On 2012-12-20 15:58:12 +0000, Greg Stark wrote:

On Thu, Dec 20, 2012 at 3:18 AM, Tom Lane <tgl@sss.pgh.pa.us> wrote:

Greg Stark <stark@mit.edu> writes:

But I'm not entirely convinced any of this is actually useful. Just
becuase the transition table is large doesn't mean it's inefficient.

That's a fair point. However, I've often noticed base_yyparse() showing
up rather high on profiles --- higher than seemed plausible at the time,
given that its state-machine implementation is pretty tight. Now I'm
wondering whether that isn't coming from cache stalls from trying to
touch all the requisite parts of the transition table.

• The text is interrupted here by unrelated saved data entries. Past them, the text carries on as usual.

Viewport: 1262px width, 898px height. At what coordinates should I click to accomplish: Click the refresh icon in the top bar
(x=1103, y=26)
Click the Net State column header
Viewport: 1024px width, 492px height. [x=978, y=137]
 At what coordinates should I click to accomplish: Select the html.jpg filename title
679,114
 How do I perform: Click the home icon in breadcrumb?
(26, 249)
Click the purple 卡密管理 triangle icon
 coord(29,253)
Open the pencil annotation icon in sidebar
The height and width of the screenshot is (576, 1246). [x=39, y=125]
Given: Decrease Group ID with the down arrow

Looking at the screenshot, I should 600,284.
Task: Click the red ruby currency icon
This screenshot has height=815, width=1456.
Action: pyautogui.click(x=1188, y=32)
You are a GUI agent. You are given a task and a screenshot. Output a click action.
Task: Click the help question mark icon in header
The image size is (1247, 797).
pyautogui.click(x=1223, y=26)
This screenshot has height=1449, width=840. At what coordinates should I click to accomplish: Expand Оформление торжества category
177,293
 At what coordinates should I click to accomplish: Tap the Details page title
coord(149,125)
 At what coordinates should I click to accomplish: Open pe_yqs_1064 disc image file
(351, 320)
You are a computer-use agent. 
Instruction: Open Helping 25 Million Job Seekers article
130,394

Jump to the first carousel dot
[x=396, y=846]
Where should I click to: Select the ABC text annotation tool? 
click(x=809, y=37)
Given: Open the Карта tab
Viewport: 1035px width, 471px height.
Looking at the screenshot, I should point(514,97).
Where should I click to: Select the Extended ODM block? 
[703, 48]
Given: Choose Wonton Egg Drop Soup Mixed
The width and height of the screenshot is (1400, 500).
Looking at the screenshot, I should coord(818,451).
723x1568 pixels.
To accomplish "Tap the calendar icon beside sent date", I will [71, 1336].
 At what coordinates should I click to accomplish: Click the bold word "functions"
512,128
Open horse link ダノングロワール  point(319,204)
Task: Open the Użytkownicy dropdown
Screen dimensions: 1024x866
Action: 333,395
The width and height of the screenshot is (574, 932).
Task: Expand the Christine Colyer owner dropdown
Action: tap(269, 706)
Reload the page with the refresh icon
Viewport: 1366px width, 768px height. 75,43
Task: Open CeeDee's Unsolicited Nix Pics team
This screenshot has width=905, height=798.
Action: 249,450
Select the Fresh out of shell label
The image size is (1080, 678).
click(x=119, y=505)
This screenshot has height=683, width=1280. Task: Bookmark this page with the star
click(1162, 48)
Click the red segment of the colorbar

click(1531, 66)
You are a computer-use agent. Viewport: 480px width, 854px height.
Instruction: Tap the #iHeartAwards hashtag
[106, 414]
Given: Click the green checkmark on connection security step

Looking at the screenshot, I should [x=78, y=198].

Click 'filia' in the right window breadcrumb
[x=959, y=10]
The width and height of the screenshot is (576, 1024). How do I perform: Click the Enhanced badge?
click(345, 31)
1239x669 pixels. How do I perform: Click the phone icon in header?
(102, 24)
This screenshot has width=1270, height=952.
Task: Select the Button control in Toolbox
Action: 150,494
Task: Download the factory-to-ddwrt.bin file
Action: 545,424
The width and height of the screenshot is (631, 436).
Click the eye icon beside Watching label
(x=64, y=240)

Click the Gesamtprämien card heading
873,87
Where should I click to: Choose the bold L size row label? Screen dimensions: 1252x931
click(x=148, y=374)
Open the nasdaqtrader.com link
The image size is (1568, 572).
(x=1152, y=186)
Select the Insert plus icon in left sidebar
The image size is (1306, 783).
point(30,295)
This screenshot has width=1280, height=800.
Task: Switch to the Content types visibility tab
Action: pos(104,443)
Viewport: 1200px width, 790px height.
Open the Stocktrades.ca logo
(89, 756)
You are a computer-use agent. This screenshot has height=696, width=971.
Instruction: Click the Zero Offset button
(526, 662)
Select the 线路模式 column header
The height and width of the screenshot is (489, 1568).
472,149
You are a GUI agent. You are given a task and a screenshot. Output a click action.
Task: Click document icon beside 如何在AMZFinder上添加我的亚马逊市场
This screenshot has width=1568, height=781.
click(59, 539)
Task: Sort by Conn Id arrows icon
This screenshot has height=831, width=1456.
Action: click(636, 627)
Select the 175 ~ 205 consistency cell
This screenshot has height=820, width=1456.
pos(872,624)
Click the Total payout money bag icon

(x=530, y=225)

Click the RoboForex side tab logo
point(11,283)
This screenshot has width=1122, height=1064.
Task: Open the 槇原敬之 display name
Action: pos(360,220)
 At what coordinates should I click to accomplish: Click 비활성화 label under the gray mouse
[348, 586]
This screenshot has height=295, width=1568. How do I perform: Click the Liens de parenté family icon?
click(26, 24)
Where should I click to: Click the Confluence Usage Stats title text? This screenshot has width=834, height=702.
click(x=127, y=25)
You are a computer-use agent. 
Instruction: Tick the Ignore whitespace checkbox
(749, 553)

For what it's worth the bloat isn't in the parser transition table at all:
516280 yy_transition
147208 yytable
147208 yycheck
146975 base_yyparse
17468 yypact
9571 core_yylex
8734 yystos
8734 yydefact

Unless I'm confused yy_transition is in fact the *lexer* transition
table. I'm not sure how to reconcile that with the profiling results
showing the cache misses in base_yyparse() though.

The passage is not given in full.